The first Saturday in May, I awoke to quite a bit of commotion in the back yard. Yup, it was time to pout the concrete. Jeff and Doug were here bright and early to join in the
One of the most important and time sensitive parts of this job was making sure the the anchor bolts that will secure the columns to the foundations were properly located. Here, Greg is triangulating the location of the center bolt, with the help of Doug and Jeff at the other end of the tapes. At least he knew that the anchor bolts would be correctly spaced from each other because of the jog he built. Pardon the screen in this shot. I couldn't open the door or I would have hit Jeff (the yellow blob in the corner) in the head.
With the anchor bolts properly set, it was time to fill in the rest of the slab.
The guys took turns bringing the wheelbarrow to the concrete truck to for a load to dump in the slab.
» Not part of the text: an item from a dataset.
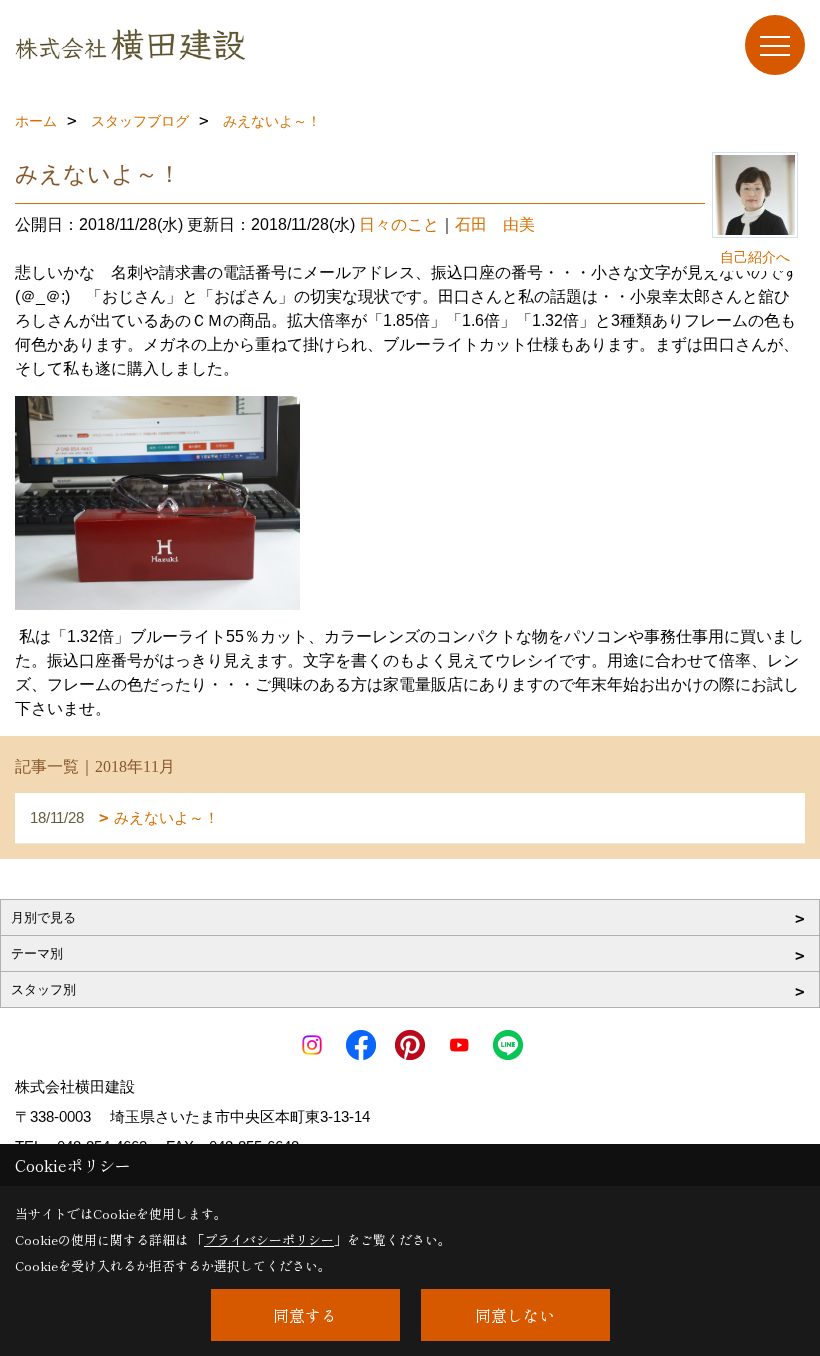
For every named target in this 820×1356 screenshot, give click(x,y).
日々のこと (399, 224)
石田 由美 (495, 224)
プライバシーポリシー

It took at least two people to move the wheelbarrow when it was full. The original intention was to have the truck much closer to the slab. But we'll get to that part of the story in a minute.
Once the slab was full, they used a 2x4 to smooth the surface, and make sure it was nice and level.
So, we needed about 3 cubic yards of concrete to fill in our 4 foundations and our slab. We opted to have a concrete truck come deliver this, as opposed to having to mix dozens upon dozens of bags of concrete ourselves.
As I mentioned, we had hoped that the truck would be able to make it into the back yard to pour directly into the slab. But, well, it had been raining for a few weeks, or so it felt, by that point. And, 3 yards of concrete plus the weigh of the truck carrying it isn't exactly light.
So, the truck got stuck in the yard. Dangerously close to the edge of the house.
And, it did a number on our path in the process. Good thing we plan to redo the driveway and this path later this fall.
It also pretty much blocked access from the back side of the truck, where the concrete comes out, around the corner of the house. Which meant that the guys had to push the wheelbarrow all the way around the front of the house, around the red fence, and navigate the dirt and rock pile in our former patio to get the concrete where it needed to go. Not fun.
And then there was the little matter of getting the truck out of the yard. The concrete guy called one of his employees, who showed up in a dump truck, with a really long chain.
Greg held our drooping electrical wires out of the way during the tow. I would like to pretend I hadn't seen this!
Thankfully, it worked, and we didn't have to spend an extra $900 to have the truck towed out professionally. Then, all that was left was a lot of destruction, and some really deep ruts in our lawn.
(Greg is 5'-10", Jeff is 6'-4)
Oh, and a fresh new concrete slab that was just dying for an inscription.